A CIP – Confederação Empresarial de Portugal considera que o conjunto de propostas apresentado pela Estrutura de Missão para a Capitalização de Empresas constitui uma base de trabalho de grande utilidade, mas salienta que, para tirar o melhor partido destas propostas e obter resultados a curto prazo, é preciso transformá-las num verdadeiro programa com vista a ultrapassar os constrangimentos à capitalização e financiamento das empresas nacionais.

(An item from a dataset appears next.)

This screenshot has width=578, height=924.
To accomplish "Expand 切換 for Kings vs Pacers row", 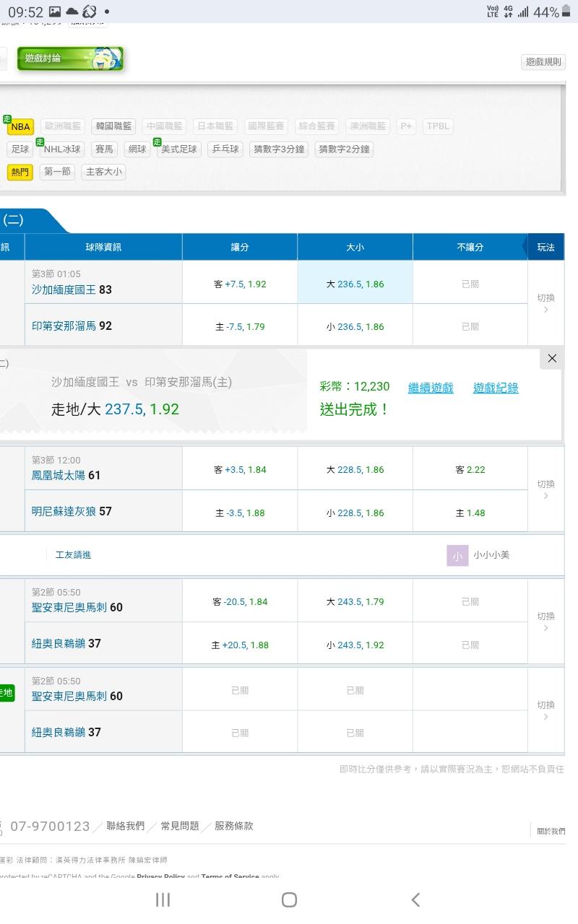I will coord(545,303).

A CIP considera que, para que tal seja possível, é necessário:

  • Discuti-las devidamente com as organizações empresariais, de modo a identificar aquelas que devem ser consideradas prioritárias e suscetíveis de execução a curto prazo, no quadro de um programa de emergência;
  • Imprimir um elevado nível de ambição na sua formulação mais detalhada, preparando-as do ponto de vista técnico para serem executadas tão brevemente quanto possível;
  • Completá-las com medidas que visem um impacto a curto prazo sobre as empresas economicamente viáveis com maiores dificuldades financeiras e sobre o elevado nível de crédito malparado na carteira de ativos dos bancos (nomeadamente através de um veículo especializado na reestruturação destas dívidas e/ou na sua conversão em capital);
  • Calendarizar as medidas enquadráveis num programa para execução imediata ou a curto prazo;
  • Dotar esta iniciativa de uma entidade responsável pelo acompanhamento da sua execução, com participação de representantes do setor empresarial e tutela governamental a um nível adequado, eventualmente do próprio Primeiro-Ministro;
  • Iniciar desde já a preparação de um programa a mais longo prazo, que integre as medidas menos prioritárias ou de mais difícil implementação.

A CIP apela à ambição e urgência exigida pela situação financeira em que se encontra um grande número de empresas economicamente viáveis e pelo risco de uma nova onda de falências, com reflexos muito negativos sobre o emprego.